Soltanto mezzo secolo fa, una simile situazione avrebbe probabilmente condotto a
un conflitto bellico mondiale. Ai nostri giorni, però, «la guerra
aperta è possibile solo in scenari periferici e a condizione che gli
eserciti delle maggiori potenze non si confrontino direttamente sul
campo; azioni di guerra possono essere condotte solo come guerra
indiretta (attraverso il confronto fra soggetti minori protetti ciascuno
da una grande potenza) oppure sotto forma di guerra coperta o, meglio
ancora, catalitica [ove un soggetto scatena una guerra fra due suoi
concorrenti, restando nell’ombra]; – l’uso di forme di guerra coperta
deve accompagnarsi ad altre forme (più o meno coperte) di guerra non
militare (destabilizzazione politica, guerra economica, sabotaggi,
sanzioni ecc.) e deve avere una certa flessibilità, così da modularsi
secondo le esigenze momento per momento» (pp. 29-30). È in tale contesto
che la cyber war viene ad assumere centralità strategica sovvertendo
però, per certi versi, le tradizionali gerarchie di potere.
Siamo così giunti a quello che viene stato definito Sharp Power
(Potere tagliente) che, secondo Giannulli, rappresenta il logico
sviluppo di quel soft power fondato sulle pratiche di seduzione e
influenza culturale teorizzate dallo statunitense Joseph Nye negli anni
Settanta. Lo Sharp Power si caratterizza come un sistema, non
esclusivamente pacifico, finalizzato a: influenzare l’opinione pubblica
(attraverso la propaganda e la manipolazione dell’informazione);
penetrare nell’economa del paese agendo sul sistema di import/export e
sui principali nodi logistici commerciali; incidere sulle scelte
politiche dello stato in questione non esitano a ricorrere a pratiche
ricattatorie. A guidare tale sistema di conflitto non possono che essere
i servizi di Intelligence dei vari paesi.
«Dove l’Intelligence della seconda metà del Novecento era
eminentemente ideologica, quella attuale si muove in una prospettiva
eminentemente geopolitica e geoeconomica. Dove le strategie precedenti
avevano al centro l’obiettivo del controllo territoriale fondato sul
limes, quella attuale pensa in termini di reti di connessione.

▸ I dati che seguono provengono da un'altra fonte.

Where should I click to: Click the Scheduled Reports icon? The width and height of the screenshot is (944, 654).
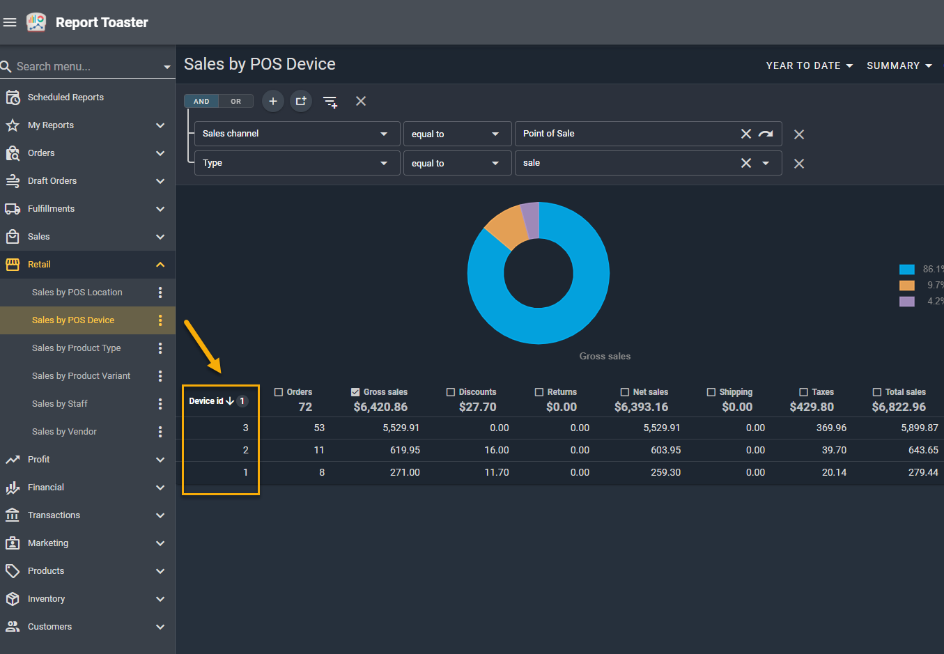click(x=13, y=98)
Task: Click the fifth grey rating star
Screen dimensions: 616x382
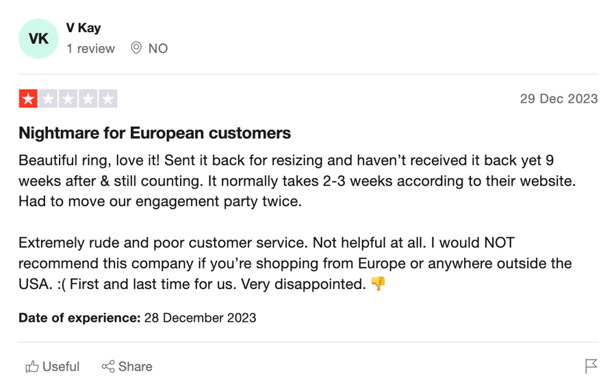Action: 108,99
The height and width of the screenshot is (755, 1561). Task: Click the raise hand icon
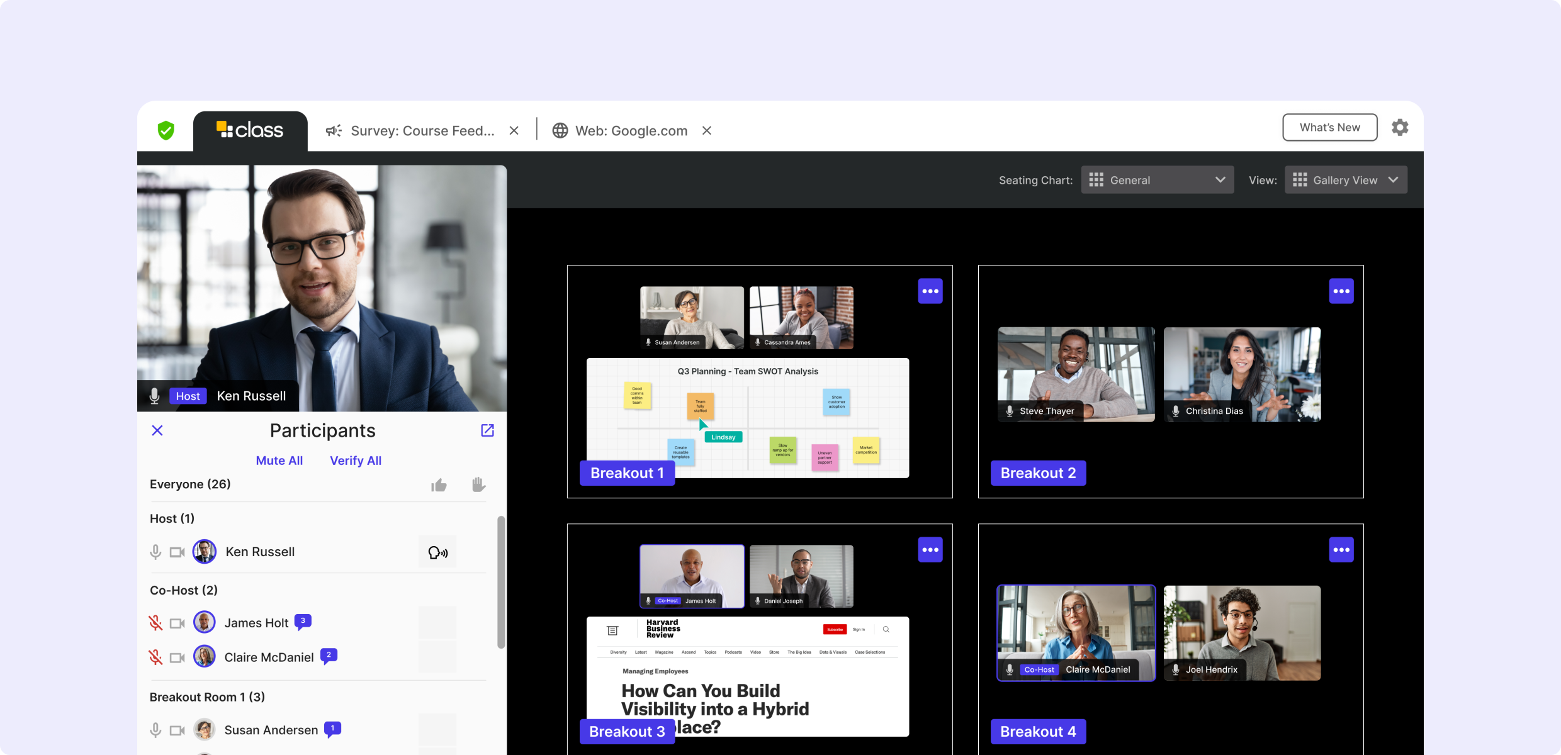478,484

L’enorme
raccolta di dati (i “big data”) impone tecniche di stockaggio, verifica,
trattamento e analisi per i quali i servizi si sono dotati di
sofisticati sistemi di algoritmi e, a volte, i risultati sono rivenduti a
imprese industriali e finanziarie. Questa è una ricaduta di quella
guerra senza limiti che abbiamo già iniziato e che presto porrà problemi
drammatici soprattutto ai sistemi democratici e buona parte della
battaglia si svolgerà proprio sul campo della cyber war» (p. 33).

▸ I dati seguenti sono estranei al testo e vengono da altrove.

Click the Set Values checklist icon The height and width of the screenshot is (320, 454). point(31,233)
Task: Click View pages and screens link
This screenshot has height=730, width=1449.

Nella seconda parte del volume è Alessandro Curioni ad entrare nel
merito delle caratteristiche della cyber war e lo fa partendo da un paio
di attacchi informatici che hanno seminato il panico recentemente. L’11
maggio 2017, pare ad opera di ambienti legati al governo nordcoreano,
viene scatenato WannaCry: un virus che ha fatto proprie le
caratteristiche di un worm, cioè un malware capace di autopropagarsi,
che può essere disattivato da una sorta di codice di emergenza,
esattamente come avviene per un missile lanciato per errore. Quasi un
mese dopo fa la sua comparsa NotPetya; in questo caso l’attacco sarebbe
stato sferrato da un gruppo vicino ad ambienti russi che in passato
hanno colpito con altri malware la rete elettrica ucraina.

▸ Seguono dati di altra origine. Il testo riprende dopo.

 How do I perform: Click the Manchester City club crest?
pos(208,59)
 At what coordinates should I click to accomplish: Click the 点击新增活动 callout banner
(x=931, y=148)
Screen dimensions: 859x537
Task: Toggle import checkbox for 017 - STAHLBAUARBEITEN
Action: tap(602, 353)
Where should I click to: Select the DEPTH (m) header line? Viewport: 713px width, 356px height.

Difficile dire se gli attacchi portati da WannaCry e NotPetya possono
essere considerati veri e propri conflitti; resta il fatto che, in
entrambi i casi, si ha avuto a che fare con organizzazioni “state
sponsored” che hanno fatto ricorso ad armi informatiche di produzione
militare. Se il primo caso resta più difficilmente inquadrabile, nel
secondo ad essere coinvolti sono due paesi (Russia e Ucraina) in stato
di ostilità, dunque, sostiene Curioni, si possono scorgere le
caratteristiche di un’operazione bellica di nuovo tipo: lo spazio
cibernetico sembra così aggiungersi ai tradizionali domini dei conflitti
(terra, acqua, aria e spazio).
Non è facile definire i contorni della cyber war visto che i due
termini sono a loro volta decisamente elastici e sfuggenti. Se il
termine guerra viene oggi utilizzato per indicare forme di conflitto
assai variegate, ancora più complicato è maneggiare il termine cyber,
visto che viene utilizzato con una certa disinvoltura all’interno di
neologismi dal significato tutt’altro che univoco.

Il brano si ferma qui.